* [RECORDS PROVIDED]:
====

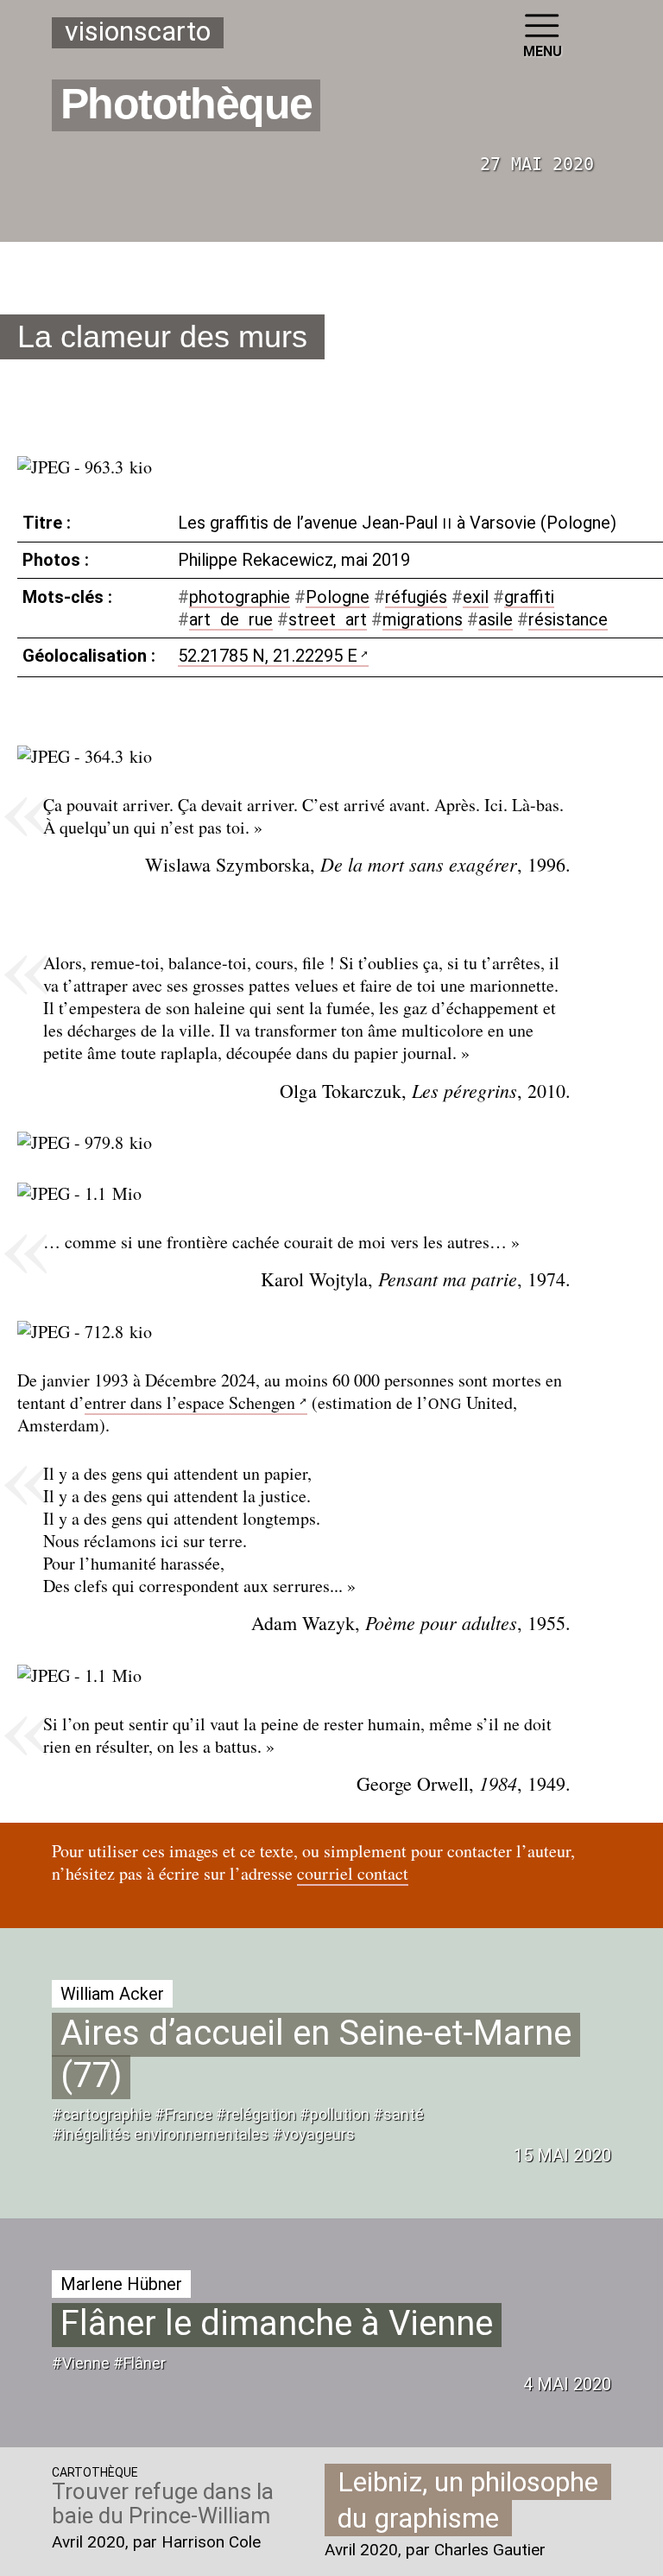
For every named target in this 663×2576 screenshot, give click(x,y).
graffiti (529, 597)
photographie (239, 597)
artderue (231, 619)
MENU (542, 51)
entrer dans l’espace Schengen (190, 1402)
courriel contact (352, 1873)
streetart (327, 619)
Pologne (337, 597)
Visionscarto (138, 32)
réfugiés (416, 597)
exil (476, 597)
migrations (422, 619)
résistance (568, 619)
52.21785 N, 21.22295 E (267, 655)
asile (495, 619)
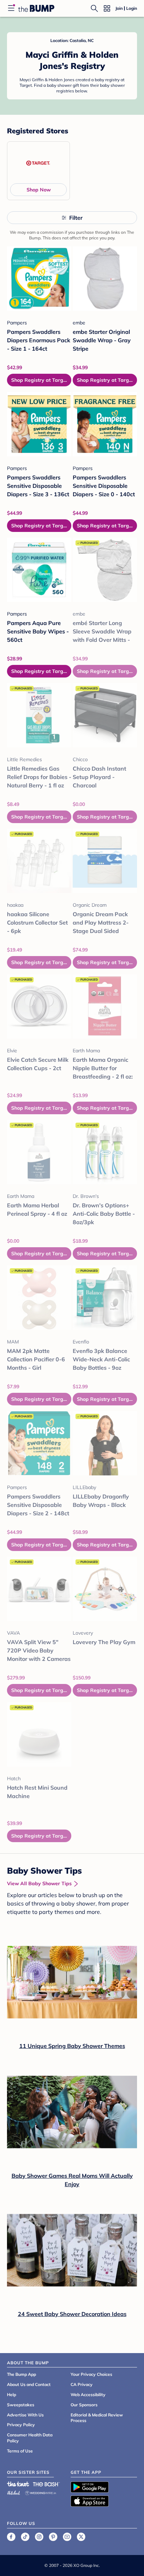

====

* [EXERCISE DESCRIPTION]:
A word-for-word copy of the data, without its pictures, is what is needed.

* [RESULT OF THIS TASK]:
For every named target in this 663×2576 screenshot, give click(x,y).
graffiti (529, 597)
photographie (239, 597)
artderue (231, 619)
MENU (542, 51)
entrer dans l’espace Schengen (190, 1402)
courriel contact (352, 1873)
streetart (327, 619)
Pologne (337, 597)
Visionscarto (138, 32)
réfugiés (416, 597)
exil (476, 597)
migrations (422, 619)
résistance (568, 619)
52.21785 N, 21.22295 E (267, 655)
asile (495, 619)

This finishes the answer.